+++ Supplied data +++
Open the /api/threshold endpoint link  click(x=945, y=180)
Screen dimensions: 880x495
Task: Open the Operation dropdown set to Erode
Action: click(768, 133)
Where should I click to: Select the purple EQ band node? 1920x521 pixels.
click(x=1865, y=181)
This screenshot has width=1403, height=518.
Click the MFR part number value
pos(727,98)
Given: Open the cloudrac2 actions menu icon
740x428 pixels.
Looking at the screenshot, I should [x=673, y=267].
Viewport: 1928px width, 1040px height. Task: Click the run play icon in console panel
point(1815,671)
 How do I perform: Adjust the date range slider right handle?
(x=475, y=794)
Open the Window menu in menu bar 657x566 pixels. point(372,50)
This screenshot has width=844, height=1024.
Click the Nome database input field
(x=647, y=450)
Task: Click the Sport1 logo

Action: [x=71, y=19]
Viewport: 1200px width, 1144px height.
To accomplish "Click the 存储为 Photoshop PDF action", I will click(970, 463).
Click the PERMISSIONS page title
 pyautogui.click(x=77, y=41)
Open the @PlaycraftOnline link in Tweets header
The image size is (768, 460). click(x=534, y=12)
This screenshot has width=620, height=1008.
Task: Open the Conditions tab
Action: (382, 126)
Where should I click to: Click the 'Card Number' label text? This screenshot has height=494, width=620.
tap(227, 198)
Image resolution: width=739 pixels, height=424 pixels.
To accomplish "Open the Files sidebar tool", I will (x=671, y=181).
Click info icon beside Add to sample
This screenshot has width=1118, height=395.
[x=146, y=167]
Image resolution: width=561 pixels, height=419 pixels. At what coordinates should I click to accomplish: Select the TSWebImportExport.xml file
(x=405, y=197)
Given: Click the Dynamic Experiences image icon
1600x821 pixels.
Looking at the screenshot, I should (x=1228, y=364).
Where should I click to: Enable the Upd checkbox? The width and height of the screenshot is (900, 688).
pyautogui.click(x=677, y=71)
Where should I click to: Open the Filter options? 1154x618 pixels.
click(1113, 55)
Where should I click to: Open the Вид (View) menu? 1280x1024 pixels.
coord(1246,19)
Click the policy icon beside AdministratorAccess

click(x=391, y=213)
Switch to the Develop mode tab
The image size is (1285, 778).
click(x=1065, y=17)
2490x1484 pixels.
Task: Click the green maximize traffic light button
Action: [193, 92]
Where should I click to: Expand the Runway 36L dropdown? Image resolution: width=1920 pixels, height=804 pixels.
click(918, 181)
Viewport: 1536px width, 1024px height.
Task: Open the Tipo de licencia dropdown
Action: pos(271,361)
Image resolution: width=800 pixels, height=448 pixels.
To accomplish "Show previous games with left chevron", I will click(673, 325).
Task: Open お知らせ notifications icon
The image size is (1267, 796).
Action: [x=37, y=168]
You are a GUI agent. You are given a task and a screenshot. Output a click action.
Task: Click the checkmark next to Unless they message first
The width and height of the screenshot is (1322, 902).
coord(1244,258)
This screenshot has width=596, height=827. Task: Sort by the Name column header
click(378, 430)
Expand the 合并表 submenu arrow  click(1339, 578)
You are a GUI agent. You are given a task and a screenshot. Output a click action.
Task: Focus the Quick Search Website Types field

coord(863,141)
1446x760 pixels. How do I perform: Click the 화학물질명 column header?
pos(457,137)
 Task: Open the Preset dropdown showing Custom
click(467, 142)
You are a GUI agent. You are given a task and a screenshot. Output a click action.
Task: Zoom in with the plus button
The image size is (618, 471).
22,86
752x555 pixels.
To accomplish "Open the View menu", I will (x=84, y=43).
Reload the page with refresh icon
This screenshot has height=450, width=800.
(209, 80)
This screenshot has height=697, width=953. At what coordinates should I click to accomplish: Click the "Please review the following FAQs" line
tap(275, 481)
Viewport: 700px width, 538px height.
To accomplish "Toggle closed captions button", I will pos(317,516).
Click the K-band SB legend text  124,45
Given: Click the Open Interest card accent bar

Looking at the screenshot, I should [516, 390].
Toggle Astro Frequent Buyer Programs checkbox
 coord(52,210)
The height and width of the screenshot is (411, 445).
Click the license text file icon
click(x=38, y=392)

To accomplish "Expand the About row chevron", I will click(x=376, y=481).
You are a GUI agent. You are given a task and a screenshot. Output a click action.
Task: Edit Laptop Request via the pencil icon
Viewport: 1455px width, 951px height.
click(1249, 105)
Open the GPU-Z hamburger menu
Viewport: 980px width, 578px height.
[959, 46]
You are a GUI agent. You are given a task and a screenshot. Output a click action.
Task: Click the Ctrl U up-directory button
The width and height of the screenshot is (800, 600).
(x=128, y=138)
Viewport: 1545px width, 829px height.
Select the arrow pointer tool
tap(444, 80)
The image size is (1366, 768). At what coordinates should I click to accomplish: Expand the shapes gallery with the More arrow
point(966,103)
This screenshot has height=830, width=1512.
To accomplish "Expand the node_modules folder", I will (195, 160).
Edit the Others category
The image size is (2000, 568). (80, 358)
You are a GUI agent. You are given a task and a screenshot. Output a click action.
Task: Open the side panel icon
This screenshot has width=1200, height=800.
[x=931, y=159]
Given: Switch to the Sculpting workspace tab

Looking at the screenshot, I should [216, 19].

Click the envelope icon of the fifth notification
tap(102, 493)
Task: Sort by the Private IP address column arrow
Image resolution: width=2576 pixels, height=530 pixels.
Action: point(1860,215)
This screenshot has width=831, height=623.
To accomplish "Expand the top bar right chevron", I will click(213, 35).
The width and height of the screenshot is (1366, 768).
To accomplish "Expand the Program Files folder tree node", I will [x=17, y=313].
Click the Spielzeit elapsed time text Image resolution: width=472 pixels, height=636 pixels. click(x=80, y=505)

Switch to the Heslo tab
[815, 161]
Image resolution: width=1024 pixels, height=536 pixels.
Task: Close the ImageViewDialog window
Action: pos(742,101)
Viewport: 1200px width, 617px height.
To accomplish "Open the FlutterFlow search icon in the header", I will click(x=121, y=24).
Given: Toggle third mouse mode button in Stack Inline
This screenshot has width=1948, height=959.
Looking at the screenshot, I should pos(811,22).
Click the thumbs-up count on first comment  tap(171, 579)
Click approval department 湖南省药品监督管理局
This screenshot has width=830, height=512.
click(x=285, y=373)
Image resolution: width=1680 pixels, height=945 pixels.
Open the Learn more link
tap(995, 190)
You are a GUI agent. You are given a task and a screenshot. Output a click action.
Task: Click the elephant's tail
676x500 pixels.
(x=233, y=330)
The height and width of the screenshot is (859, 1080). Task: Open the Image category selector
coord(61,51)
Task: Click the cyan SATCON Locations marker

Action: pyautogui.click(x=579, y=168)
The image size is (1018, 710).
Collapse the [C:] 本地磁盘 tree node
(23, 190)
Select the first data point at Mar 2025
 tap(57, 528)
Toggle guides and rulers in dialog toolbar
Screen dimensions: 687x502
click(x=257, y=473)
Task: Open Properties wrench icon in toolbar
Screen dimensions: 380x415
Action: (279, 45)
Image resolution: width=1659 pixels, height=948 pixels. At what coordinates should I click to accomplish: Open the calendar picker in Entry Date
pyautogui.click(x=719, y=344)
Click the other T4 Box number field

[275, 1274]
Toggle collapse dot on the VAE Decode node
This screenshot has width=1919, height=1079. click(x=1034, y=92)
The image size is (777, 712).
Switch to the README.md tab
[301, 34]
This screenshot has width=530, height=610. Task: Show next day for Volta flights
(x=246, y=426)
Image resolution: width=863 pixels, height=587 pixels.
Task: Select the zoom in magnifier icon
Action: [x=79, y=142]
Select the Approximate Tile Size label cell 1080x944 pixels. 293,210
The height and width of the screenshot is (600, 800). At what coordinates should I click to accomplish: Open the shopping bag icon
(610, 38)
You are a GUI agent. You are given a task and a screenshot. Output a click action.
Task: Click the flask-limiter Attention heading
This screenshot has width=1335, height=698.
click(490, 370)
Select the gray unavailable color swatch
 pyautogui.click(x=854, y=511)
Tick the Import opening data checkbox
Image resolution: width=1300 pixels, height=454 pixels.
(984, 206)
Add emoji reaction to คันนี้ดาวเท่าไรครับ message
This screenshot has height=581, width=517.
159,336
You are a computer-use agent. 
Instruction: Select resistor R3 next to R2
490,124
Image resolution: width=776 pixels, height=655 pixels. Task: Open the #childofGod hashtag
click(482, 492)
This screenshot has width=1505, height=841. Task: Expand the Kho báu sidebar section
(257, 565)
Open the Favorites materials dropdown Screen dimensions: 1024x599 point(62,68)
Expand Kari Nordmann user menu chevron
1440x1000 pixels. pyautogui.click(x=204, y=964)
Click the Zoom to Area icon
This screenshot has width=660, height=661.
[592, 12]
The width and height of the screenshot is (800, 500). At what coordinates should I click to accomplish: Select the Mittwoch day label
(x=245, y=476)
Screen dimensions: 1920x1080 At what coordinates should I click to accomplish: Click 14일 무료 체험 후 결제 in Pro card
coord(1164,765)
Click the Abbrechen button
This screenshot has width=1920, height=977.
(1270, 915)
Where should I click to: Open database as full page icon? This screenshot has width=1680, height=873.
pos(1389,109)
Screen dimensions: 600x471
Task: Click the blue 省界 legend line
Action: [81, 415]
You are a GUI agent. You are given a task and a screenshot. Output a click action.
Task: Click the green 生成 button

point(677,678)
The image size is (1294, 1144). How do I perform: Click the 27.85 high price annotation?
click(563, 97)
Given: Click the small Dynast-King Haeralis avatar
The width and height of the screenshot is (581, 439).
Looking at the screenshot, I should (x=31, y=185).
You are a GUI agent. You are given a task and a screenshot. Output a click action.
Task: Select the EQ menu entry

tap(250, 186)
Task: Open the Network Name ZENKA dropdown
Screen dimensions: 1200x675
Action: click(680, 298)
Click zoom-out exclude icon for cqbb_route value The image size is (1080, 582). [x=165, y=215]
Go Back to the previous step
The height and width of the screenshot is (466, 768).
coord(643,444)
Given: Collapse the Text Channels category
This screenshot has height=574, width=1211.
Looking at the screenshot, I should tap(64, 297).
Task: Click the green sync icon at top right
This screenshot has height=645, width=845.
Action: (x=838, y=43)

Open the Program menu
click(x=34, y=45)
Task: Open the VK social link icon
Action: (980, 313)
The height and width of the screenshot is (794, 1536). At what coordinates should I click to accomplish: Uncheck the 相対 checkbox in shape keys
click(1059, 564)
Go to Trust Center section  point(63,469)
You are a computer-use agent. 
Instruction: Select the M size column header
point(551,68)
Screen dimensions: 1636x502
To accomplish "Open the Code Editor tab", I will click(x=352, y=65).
+++
# What you have to do
Copy out each line of the data above, exactly, if it lies between the line holding "Task: Click the Ctrl U up-directory button" and the line holding "The width and height of the screenshot is (1366, 768).", inclusive; copy no other line.

# Reply to the exercise
Task: Click the Ctrl U up-directory button
The width and height of the screenshot is (800, 600).
(x=128, y=138)
Viewport: 1545px width, 829px height.
Select the arrow pointer tool
tap(444, 80)
The image size is (1366, 768). At what coordinates should I click to accomplish: Expand the shapes gallery with the More arrow
point(966,103)
This screenshot has height=830, width=1512.
To accomplish "Expand the node_modules folder", I will (195, 160).
Edit the Others category
The image size is (2000, 568). (80, 358)
You are a GUI agent. You are given a task and a screenshot. Output a click action.
Task: Open the side panel icon
This screenshot has width=1200, height=800.
[x=931, y=159]
Given: Switch to the Sculpting workspace tab

Looking at the screenshot, I should [216, 19].

Click the envelope icon of the fifth notification
tap(102, 493)
Task: Sort by the Private IP address column arrow
Image resolution: width=2576 pixels, height=530 pixels.
Action: point(1860,215)
This screenshot has width=831, height=623.
To accomplish "Expand the top bar right chevron", I will click(213, 35).
The width and height of the screenshot is (1366, 768).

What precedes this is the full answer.